Tuesday, March 11, 2008

Man with a mission

This week some of my student teams have to write a mission statement. Normally when I teach my undergraduate strategy class, I dismiss mission statements as so much hokum, but for an intercollegiate competition they have to come up with one.

This is one of the few cases where I agree with Scott Adams: normally I find Dilbert too anti-business and cynical, but his online mission statement generator is spot on. Here’s the third example it gave me tonight:

It's our responsibility to assertively administrate low-risk high-yield infrastructures while maintaining the highest standards.
Despite my general skepticism, there are good mission statements and bad mission statements. A good mission statement is memorable — something employees can recite or at least paraphrase. The COB faculty just rejected a proposed change to its mission, which was already succinct and to the point:
The College of Business is the institution of opportunity, providing innovating business education and applied research for the Silicon Valley Region.
Trying to help my students, I stumbled on the blog Man on a Mission, by financial planner “JLP” in Texas.

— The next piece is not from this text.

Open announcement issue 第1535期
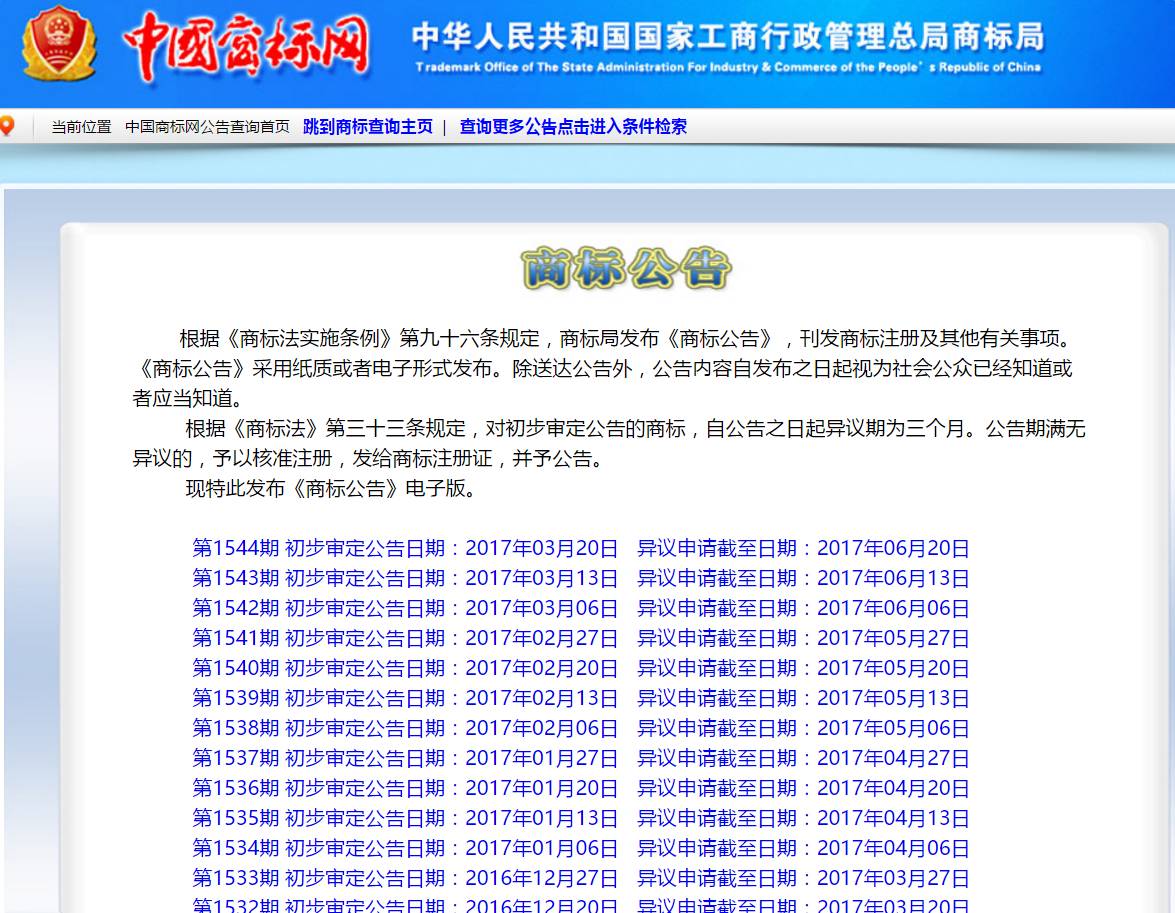Image resolution: width=1175 pixels, height=913 pixels. click(x=580, y=818)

On the blog, I found a couple of excellent examples of mission statements, for Trader Joe’s (my wife’s favorite grocery store), and for Southwest Airlines. I liked the Xerox mission statement, but it’s really more of a vision statement (a statement of desired future state, rather than the activities a firm will undertake to achieve its goals).

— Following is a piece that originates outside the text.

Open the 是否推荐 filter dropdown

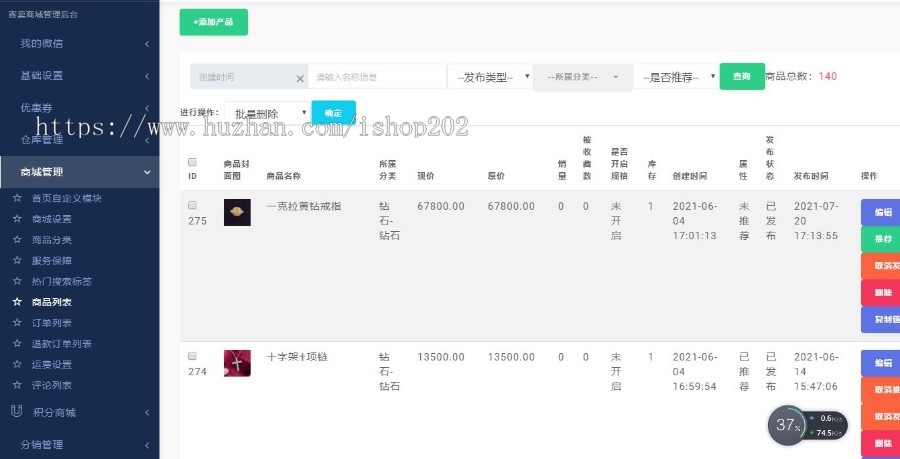click(677, 77)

This really confirms what I always suspected: mission statements are effective for exceptional companies, but not run-of-the-mill ones. If you can’t succinctly say why your company is different, then it’s either because you’re not — or because you have lousy, inarticulate leadership. (BTW, some exceptional companies are not necessarily well run — think Ben & Jerry’s, Body Shop, or Apple during the period 1992-1997).

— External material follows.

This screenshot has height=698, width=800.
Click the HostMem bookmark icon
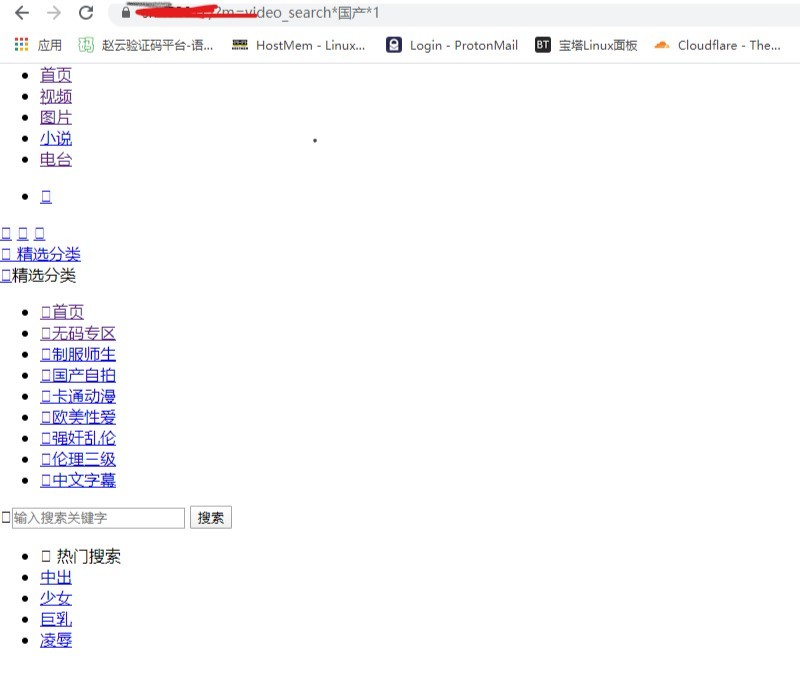point(239,44)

Finally, there is the question of credibility. It appears that in many cases the mission statement (or values or vision) is what management would like the company to be, not an accurate discussion of what it is now (or what it once was). For example, what company is this?
As a company, and as individuals, we value integrity, honesty, openness, personal excellence, constructive self-criticism, continual self-improvement, and mutual respect. We are committed to our customers and partners and have a passion for technology. We take on big challenges, and pride ourselves on seeing them through. We hold ourselves accountable to our customers, shareholders, partners, and employees by honoring our commitments, providing results, and striving for the highest quality.

Does this sound like a company that gets sued so often that FindLaw has a special page to summarize all the litigation? The sort of company they’d like to become? Or merely the sort of company they’d like people to think they are?